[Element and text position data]
----------
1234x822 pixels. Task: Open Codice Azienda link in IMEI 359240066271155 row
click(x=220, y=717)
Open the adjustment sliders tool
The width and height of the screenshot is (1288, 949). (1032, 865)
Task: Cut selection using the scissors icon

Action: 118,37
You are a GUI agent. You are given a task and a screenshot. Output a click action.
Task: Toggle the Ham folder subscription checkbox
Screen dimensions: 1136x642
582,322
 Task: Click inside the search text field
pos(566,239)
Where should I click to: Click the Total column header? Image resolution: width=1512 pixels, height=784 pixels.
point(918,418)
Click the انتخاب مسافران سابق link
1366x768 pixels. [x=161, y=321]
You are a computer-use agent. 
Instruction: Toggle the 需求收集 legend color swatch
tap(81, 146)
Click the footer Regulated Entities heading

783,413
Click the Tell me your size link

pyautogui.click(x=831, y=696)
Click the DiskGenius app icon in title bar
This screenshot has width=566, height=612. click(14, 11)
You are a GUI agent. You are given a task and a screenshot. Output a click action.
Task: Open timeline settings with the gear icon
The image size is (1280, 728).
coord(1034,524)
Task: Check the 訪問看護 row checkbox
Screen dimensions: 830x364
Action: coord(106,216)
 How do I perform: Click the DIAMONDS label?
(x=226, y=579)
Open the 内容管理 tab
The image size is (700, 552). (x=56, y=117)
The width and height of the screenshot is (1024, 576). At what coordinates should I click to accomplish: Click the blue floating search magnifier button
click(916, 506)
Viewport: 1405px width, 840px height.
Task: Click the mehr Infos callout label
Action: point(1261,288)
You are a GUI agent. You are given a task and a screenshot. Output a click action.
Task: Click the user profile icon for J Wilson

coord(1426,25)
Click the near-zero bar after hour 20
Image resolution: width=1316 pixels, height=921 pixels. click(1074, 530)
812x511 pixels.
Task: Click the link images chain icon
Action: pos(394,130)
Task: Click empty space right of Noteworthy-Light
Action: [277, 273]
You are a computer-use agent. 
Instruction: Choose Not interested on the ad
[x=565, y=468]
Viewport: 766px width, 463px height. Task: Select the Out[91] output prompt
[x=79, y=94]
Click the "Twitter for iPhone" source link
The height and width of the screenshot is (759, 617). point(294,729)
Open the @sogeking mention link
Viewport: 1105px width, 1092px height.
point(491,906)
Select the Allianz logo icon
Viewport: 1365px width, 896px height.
----------
*What you should do*. How many lines contain the string "icon"? Matching is case-sensitive, and the answer should be only the number.

*Task output*. 6